La ragione messianica bensaidiana costituisce una profana ragione profetica, una sorta di profana profezia politica e strategica che serve a evocare la catastrofe in erba e / o essere alla ricerca di possibilità impreviste. La profezia, dice Bensaïd, ha una natura condizionata. Implica un'esortazione all'azione, per prevenire la catastrofe e / o per cogliere opportunità di salvezza. Si distingue quindi radicalmente dalla previsione oracolare. Se la prima ha un elemento ipotetico-condizionale, la seconda indica un fatalismo deterministico. Se la prima spinge all'azione, la seconda al quietismo e alla paralisi: "Gli antichi profeti ebrei non sono oracoli di un destino inesorabile. Orientata al futuro, la loro profezia è radicata nelle convulsioni e nei conflitti del presente. Ecco perché che il tuo annuncio è condizionale: se... allora ...” 122 /.

La profezia non è una semplice previsione, per non parlare di una divinazione. La sua esistenza è direttamente legata alla volontà di cambiare il futuro. Nella profezia, per Bensaïd, "il presente del discorso domina il condizionale della previsione." Il profeta, a differenza dell'oracolo "non annuncia ciò che deve accadere fatalmente, ma ciò che è ancora possibile evitare, a condizione di agire" 123 /. In questo senso, Bensaïd approva con convinzione i pensieri di Bauman per i quali "la religione dei profeti non offre promesse confortevoli che scaricano l'individuo dal peso delle sue responsabilità (...). A differenza dei sacerdoti, i profeti forniscono pochissimo conforto" 124 /. In effetti, la figura del profeta è quella di "uno spoiler che impedisce di dormire in pace, un piantagrane" 125 /. Messaggero della parola divina, comunica, contrariamente alle correnti di opinione prevalenti, informazioni che creano l'evento" 126 /. Il profeta è, in un'espressione di Pierre Bordieu che Bensaïd recupera, la figura di "situazioni di crisi" 127 /.
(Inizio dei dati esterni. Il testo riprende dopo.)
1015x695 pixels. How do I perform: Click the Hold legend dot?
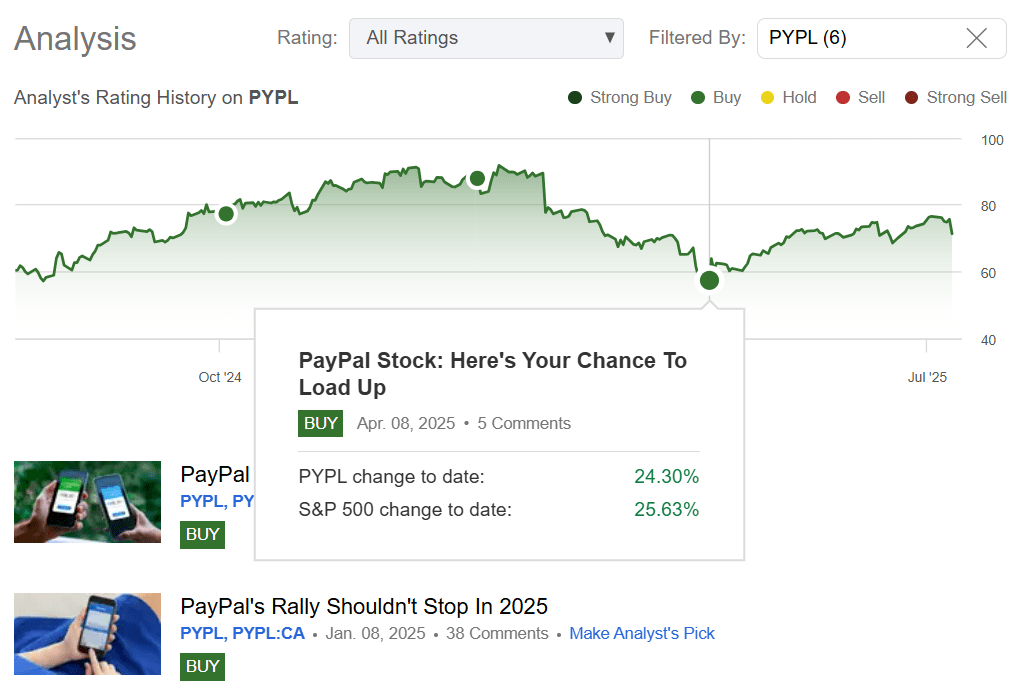click(x=766, y=97)
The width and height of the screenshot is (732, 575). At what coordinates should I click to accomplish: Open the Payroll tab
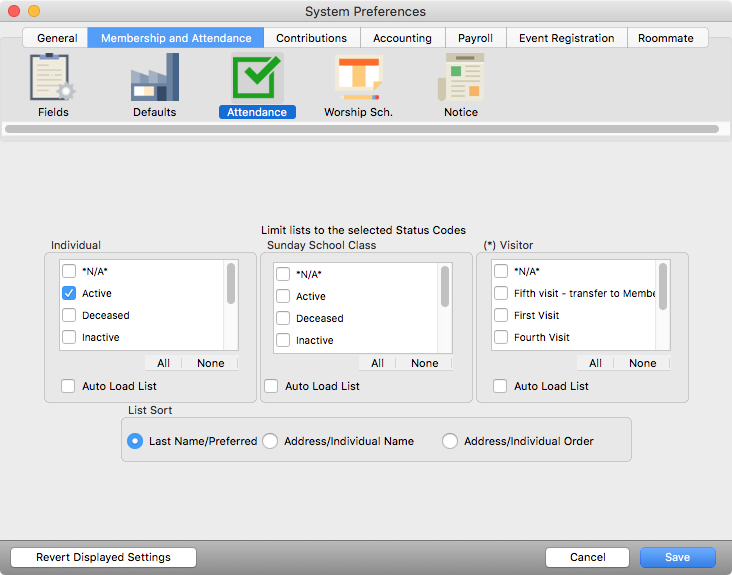tap(475, 38)
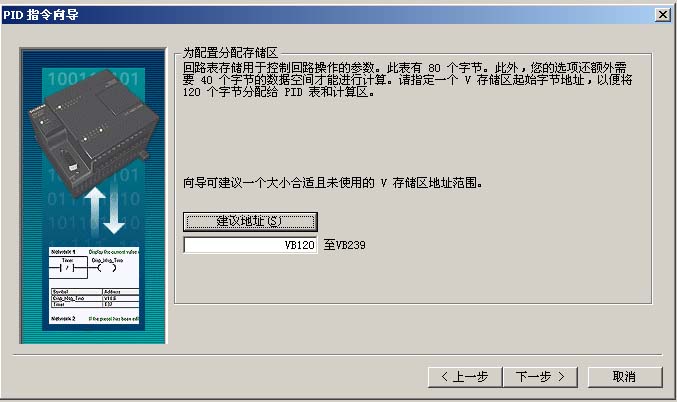Close the PID 指令向导 dialog window

click(662, 15)
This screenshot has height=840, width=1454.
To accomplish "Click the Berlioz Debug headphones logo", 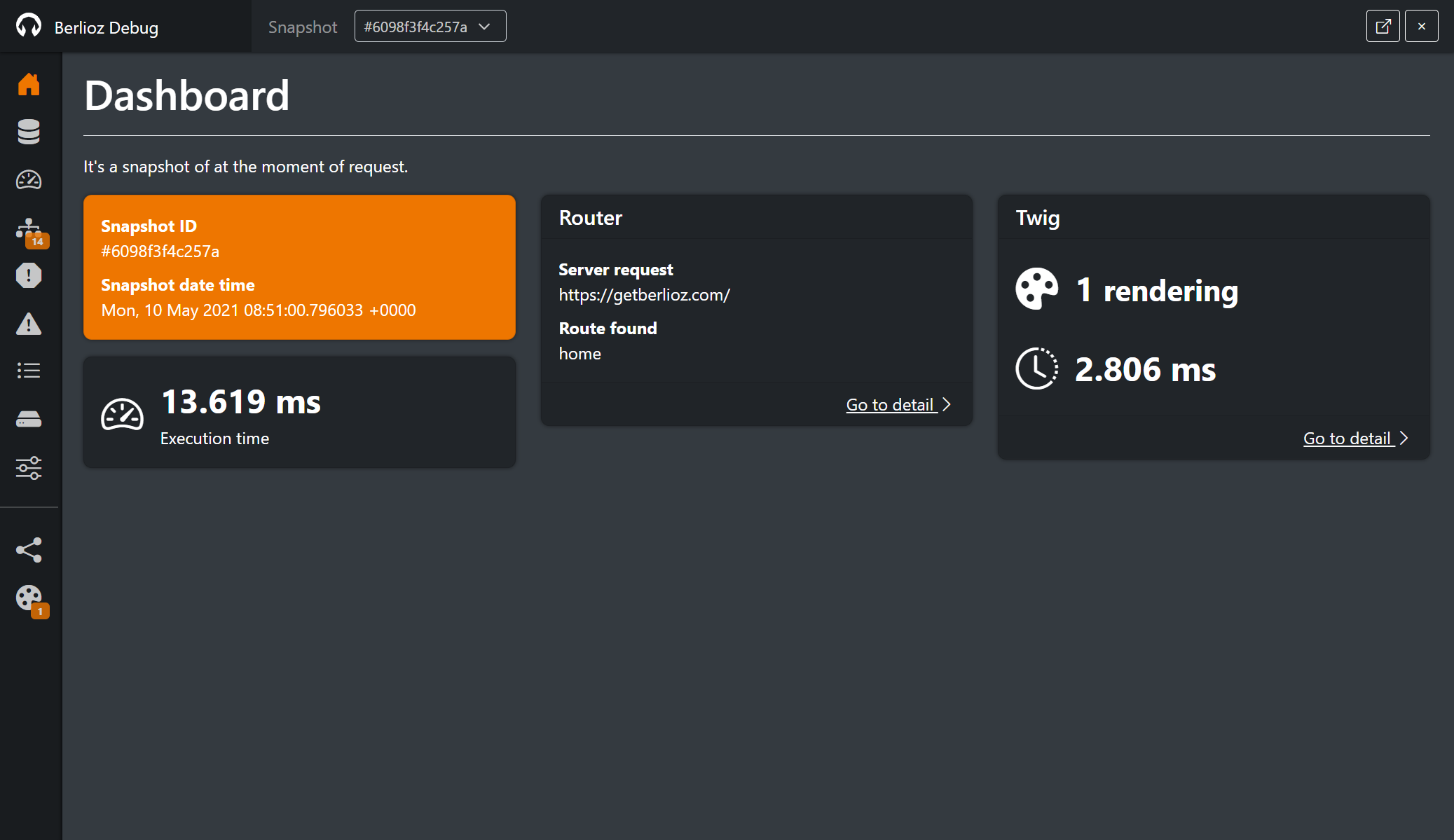I will point(29,26).
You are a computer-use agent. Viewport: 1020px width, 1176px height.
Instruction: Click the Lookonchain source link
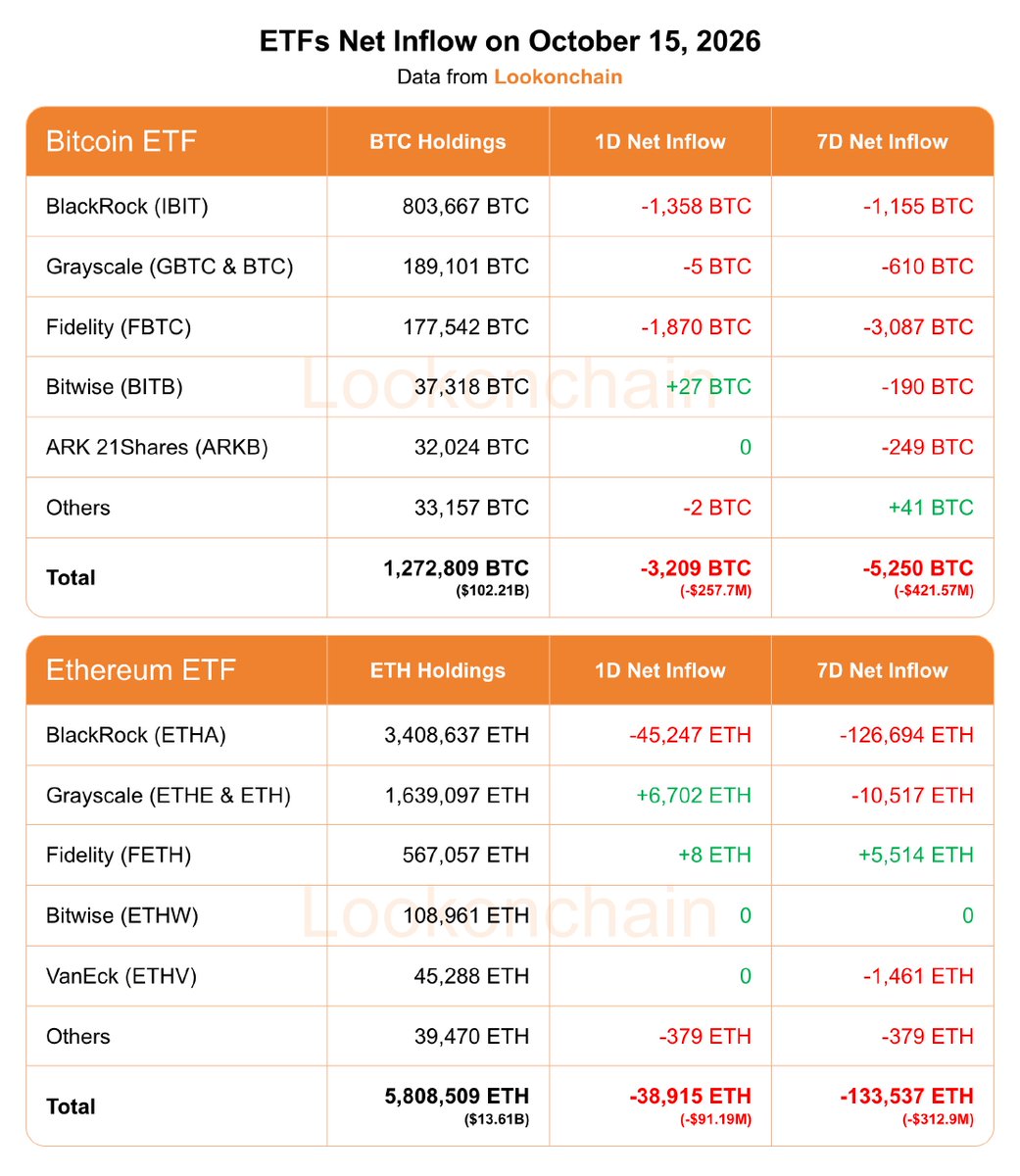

Il profetismo politico di Bensaïd è formulato per resistere in un momento di eclissi di prospettive rivoluzionarie, per navigare in un tempo di "profeti senza eventi", se parafrasiamo il titolo del capitolo XI di Le pari mélancolique (1997). "L'attesa messianica delinea un progetto politico ancora privo dei suoi mezzi pratici" 128 /. Difficile non vedere lì una certa analogia con la rivoluzionaria sinistra antistalinista degli anni Trenta, o la storia successiva delle correnti trotskiste e, in generale, di tutte le correnti e gli estranei eretici. L'attesa messianica attiva equivale al militantismo in tempi difficili, quando tutto soffia nel vento opposto, come negli anni ottanta dopo la fine delle grandi speranze degli anni sessanta e settanta. La prospettiva messianica, la sua fiducia nell'irruzione del possibile, nell'irruzione rivoluzionaria, evita di cadere in un progetto di resistenza senza prospettiva, in una politica di resistenza racchiusa in se stessa. E, allo stesso tempo, la prospettiva messianica, se riconvertita in una ragione strategica, consente di non cadere nella feticizzazione dell'evento decontestualizzato e destoricizzato alla Badiou e delle filosofie dell'evento, la cui critica sarà uno degli sviluppi centrali della ragione messianica di Bensaïd 129 /.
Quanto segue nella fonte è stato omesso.